O preço global da carne atingiu um recorde histórico em setembro, segundo a FAO, impulsionado pela escassez de oferta e pela demanda internacional aquecida. O índice que mede os preços dos alimentos mostra que a carne subiu quase 10% desde janeiro, enquanto o açúcar e os laticínios registraram queda.
De acordo com a economista da FAO Monika Tothova, o aumento reflete “surtos de doenças animais, tensões comerciais e eventos climáticos extremos” que reduziram a produção em grandes exportadores como Brasil e Estados Unidos. Além disso, a concentração de mercado em poucas processadoras facilita o controle de preços e limita a concorrência.

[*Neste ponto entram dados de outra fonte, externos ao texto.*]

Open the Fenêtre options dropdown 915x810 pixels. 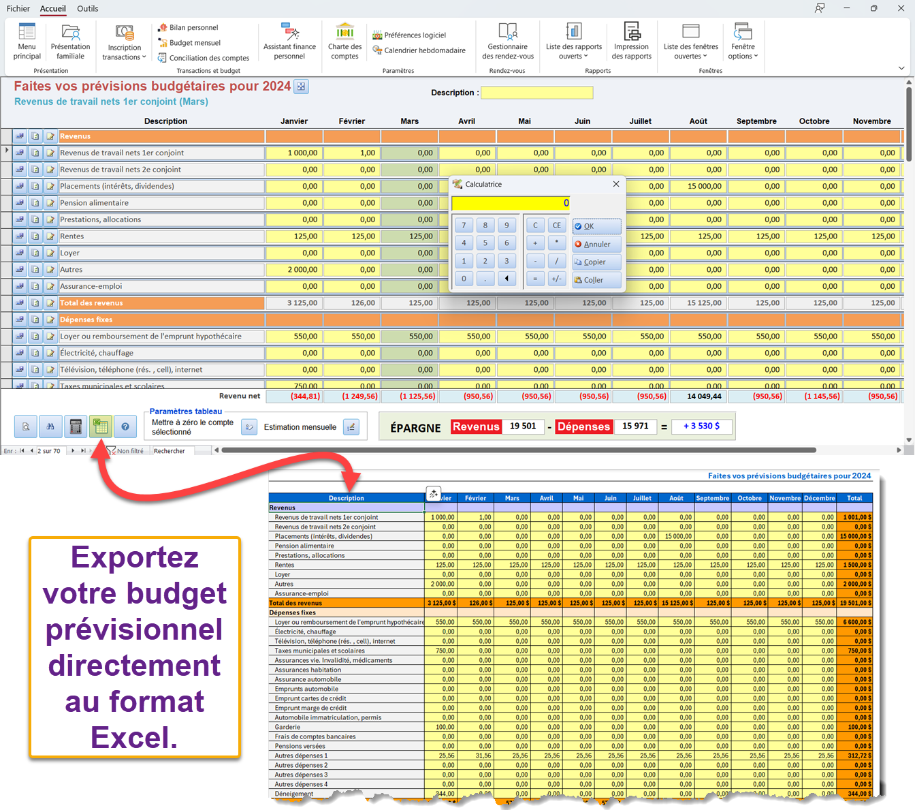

Nos EUA, o estoque de gado é o menor em 70 anos, e o Brasil, mesmo liderando as exportações, enfrenta dilemas entre reter animais para recompor o rebanho ou manter o abate diante dos preços elevados. O valor da carne bovina subiu 26% no Brasil e 54% na União Europeia, segundo o World Beef Report.
Em contraste, o açúcar caiu 21%, impulsionado pela supercolheita brasileira e boas perspectivas na Índia e Tailândia. Os laticínios também recuaram, com queda nos preços da manteiga e do leite em pó. O índice geral da FAO, que acompanha cinco categorias de alimentos, registrou em setembro uma média de 128,8 pontos, quase 20% abaixo do pico de 2022.